▸ PROBLEM REQUIREMENTS: The exercise calls for a faithful copy of all the data.

·····

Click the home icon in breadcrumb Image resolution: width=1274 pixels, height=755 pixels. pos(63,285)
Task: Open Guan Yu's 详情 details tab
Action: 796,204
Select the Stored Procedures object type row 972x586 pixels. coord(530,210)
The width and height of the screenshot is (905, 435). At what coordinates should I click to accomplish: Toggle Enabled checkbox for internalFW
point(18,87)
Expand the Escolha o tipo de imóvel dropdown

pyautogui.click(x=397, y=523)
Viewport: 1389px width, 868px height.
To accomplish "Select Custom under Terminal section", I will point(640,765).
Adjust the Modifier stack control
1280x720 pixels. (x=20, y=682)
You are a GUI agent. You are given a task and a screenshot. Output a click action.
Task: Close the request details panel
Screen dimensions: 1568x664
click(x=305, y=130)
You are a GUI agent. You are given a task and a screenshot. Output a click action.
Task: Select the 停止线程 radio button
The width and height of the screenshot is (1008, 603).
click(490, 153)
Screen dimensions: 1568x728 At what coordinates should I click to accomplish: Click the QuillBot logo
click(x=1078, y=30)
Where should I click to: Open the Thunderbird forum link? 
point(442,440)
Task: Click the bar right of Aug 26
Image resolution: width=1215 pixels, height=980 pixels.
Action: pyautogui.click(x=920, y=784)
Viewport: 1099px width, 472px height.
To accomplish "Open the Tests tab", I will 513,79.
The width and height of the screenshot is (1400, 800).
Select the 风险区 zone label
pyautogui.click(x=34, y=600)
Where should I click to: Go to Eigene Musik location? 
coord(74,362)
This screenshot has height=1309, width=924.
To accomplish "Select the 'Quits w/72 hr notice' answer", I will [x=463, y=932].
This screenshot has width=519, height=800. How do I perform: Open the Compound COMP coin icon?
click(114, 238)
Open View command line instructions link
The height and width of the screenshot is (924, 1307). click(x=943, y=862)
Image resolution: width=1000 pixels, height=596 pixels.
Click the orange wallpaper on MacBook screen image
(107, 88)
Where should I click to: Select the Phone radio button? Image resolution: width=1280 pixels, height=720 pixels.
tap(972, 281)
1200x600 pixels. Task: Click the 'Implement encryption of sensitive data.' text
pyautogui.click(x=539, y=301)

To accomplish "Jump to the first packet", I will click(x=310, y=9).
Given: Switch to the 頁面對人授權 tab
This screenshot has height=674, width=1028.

·····

▸ EXERCISE SOLUTION:
Click the home icon in breadcrumb Image resolution: width=1274 pixels, height=755 pixels. pos(63,285)
Task: Open Guan Yu's 详情 details tab
Action: 796,204
Select the Stored Procedures object type row 972x586 pixels. coord(530,210)
The width and height of the screenshot is (905, 435). At what coordinates should I click to accomplish: Toggle Enabled checkbox for internalFW
point(18,87)
Expand the Escolha o tipo de imóvel dropdown

pyautogui.click(x=397, y=523)
Viewport: 1389px width, 868px height.
To accomplish "Select Custom under Terminal section", I will point(640,765).
Adjust the Modifier stack control
1280x720 pixels. (x=20, y=682)
You are a GUI agent. You are given a task and a screenshot. Output a click action.
Task: Close the request details panel
Screen dimensions: 1568x664
click(x=305, y=130)
You are a GUI agent. You are given a task and a screenshot. Output a click action.
Task: Select the 停止线程 radio button
The width and height of the screenshot is (1008, 603).
click(490, 153)
Screen dimensions: 1568x728 At what coordinates should I click to accomplish: Click the QuillBot logo
click(x=1078, y=30)
Where should I click to: Open the Thunderbird forum link? 
point(442,440)
Task: Click the bar right of Aug 26
Image resolution: width=1215 pixels, height=980 pixels.
Action: pyautogui.click(x=920, y=784)
Viewport: 1099px width, 472px height.
To accomplish "Open the Tests tab", I will 513,79.
The width and height of the screenshot is (1400, 800).
Select the 风险区 zone label
pyautogui.click(x=34, y=600)
Where should I click to: Go to Eigene Musik location? 
coord(74,362)
This screenshot has height=1309, width=924.
To accomplish "Select the 'Quits w/72 hr notice' answer", I will [x=463, y=932].
This screenshot has width=519, height=800. How do I perform: Open the Compound COMP coin icon?
click(114, 238)
Open View command line instructions link
The height and width of the screenshot is (924, 1307). click(x=943, y=862)
Image resolution: width=1000 pixels, height=596 pixels.
Click the orange wallpaper on MacBook screen image
(107, 88)
Where should I click to: Select the Phone radio button? Image resolution: width=1280 pixels, height=720 pixels.
tap(972, 281)
1200x600 pixels. Task: Click the 'Implement encryption of sensitive data.' text
pyautogui.click(x=539, y=301)

To accomplish "Jump to the first packet", I will click(x=310, y=9).
Given: Switch to the 頁面對人授權 tab
This screenshot has height=674, width=1028.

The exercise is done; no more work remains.